[Start of section]

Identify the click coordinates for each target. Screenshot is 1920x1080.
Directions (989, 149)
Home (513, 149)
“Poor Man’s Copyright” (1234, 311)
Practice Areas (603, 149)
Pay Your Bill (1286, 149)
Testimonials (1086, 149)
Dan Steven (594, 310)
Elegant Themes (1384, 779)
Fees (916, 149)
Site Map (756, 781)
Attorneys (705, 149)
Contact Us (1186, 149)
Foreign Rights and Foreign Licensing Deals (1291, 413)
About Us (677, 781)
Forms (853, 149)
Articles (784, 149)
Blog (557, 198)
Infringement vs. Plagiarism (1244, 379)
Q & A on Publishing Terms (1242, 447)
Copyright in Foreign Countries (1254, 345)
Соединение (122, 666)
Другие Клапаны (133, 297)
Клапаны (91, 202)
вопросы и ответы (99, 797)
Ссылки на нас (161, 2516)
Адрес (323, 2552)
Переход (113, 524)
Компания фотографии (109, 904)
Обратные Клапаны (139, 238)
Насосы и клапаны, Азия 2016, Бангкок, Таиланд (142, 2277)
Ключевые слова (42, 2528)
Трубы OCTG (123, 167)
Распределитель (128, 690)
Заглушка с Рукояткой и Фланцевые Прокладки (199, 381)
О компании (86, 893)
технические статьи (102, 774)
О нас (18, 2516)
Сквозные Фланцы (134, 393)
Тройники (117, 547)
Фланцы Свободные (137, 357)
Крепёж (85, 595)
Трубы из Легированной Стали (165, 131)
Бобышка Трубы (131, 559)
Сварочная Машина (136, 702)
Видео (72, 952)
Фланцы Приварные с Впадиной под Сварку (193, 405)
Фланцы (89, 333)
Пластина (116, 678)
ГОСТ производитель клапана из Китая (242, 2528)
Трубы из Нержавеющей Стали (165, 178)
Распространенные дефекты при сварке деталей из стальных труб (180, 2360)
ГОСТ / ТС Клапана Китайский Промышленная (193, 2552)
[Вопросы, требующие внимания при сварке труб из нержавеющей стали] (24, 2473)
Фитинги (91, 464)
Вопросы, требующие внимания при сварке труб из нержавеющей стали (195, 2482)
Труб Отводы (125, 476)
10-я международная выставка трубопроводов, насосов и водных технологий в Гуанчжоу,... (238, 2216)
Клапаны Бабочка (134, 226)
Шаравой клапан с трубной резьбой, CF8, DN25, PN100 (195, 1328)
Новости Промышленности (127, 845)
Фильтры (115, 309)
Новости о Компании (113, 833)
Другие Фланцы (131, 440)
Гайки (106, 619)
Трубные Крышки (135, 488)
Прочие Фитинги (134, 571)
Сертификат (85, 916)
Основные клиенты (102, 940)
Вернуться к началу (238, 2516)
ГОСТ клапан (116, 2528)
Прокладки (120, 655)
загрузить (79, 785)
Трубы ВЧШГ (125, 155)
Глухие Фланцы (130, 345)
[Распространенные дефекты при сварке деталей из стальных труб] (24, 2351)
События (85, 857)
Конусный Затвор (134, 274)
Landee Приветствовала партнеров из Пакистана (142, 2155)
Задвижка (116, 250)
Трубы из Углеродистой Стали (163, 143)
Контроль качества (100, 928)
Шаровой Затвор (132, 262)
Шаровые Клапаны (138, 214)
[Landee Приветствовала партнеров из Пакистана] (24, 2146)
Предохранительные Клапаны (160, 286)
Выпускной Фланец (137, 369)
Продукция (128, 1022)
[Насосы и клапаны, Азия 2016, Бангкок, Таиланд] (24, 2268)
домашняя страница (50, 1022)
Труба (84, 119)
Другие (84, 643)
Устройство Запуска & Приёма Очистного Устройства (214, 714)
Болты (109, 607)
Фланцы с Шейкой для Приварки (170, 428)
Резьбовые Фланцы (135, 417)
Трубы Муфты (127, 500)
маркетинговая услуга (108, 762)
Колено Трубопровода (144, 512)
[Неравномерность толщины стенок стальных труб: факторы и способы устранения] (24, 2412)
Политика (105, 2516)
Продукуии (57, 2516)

[End of section]

> TASK ITEM:
In the entries above, find the line with "Ссылки на нас (161, 2516)" and the line with "Задвижка (116, 250)", then restate word for word both of them and every line between, with nothing more.

> RESPONSE AREA:
Ссылки на нас (161, 2516)
Адрес (323, 2552)
Переход (113, 524)
Компания фотографии (109, 904)
Обратные Клапаны (139, 238)
Насосы и клапаны, Азия 2016, Бангкок, Таиланд (142, 2277)
Ключевые слова (42, 2528)
Трубы OCTG (123, 167)
Распределитель (128, 690)
Заглушка с Рукояткой и Фланцевые Прокладки (199, 381)
О компании (86, 893)
технические статьи (102, 774)
О нас (18, 2516)
Сквозные Фланцы (134, 393)
Тройники (117, 547)
Фланцы Свободные (137, 357)
Крепёж (85, 595)
Трубы из Легированной Стали (165, 131)
Бобышка Трубы (131, 559)
Сварочная Машина (136, 702)
Видео (72, 952)
Фланцы Приварные с Впадиной под Сварку (193, 405)
Фланцы (89, 333)
Пластина (116, 678)
ГОСТ производитель клапана из Китая (242, 2528)
Трубы из Нержавеющей Стали (165, 178)
Распространенные дефекты при сварке деталей из стальных труб (180, 2360)
ГОСТ / ТС Клапана Китайский Промышленная (193, 2552)
[Вопросы, требующие внимания при сварке труб из нержавеющей стали] (24, 2473)
Фитинги (91, 464)
Вопросы, требующие внимания при сварке труб из нержавеющей стали (195, 2482)
Труб Отводы (125, 476)
10-я международная выставка трубопроводов, насосов и водных технологий в Гуанчжоу,... (238, 2216)
Клапаны Бабочка (134, 226)
Шаравой клапан с трубной резьбой, CF8, DN25, PN100 (195, 1328)
Новости Промышленности (127, 845)
Фильтры (115, 309)
Новости о Компании (113, 833)
Другие Фланцы (131, 440)
Гайки (106, 619)
Трубные Крышки (135, 488)
Прочие Фитинги (134, 571)
Сертификат (85, 916)
Основные клиенты (102, 940)
Вернуться к началу (238, 2516)
ГОСТ клапан (116, 2528)
Прокладки (120, 655)
загрузить (79, 785)
Трубы ВЧШГ (125, 155)
Глухие Фланцы (130, 345)
[Распространенные дефекты при сварке деталей из стальных труб] (24, 2351)
События (85, 857)
Конусный Затвор (134, 274)
Landee Приветствовала партнеров из Пакистана (142, 2155)
Задвижка (116, 250)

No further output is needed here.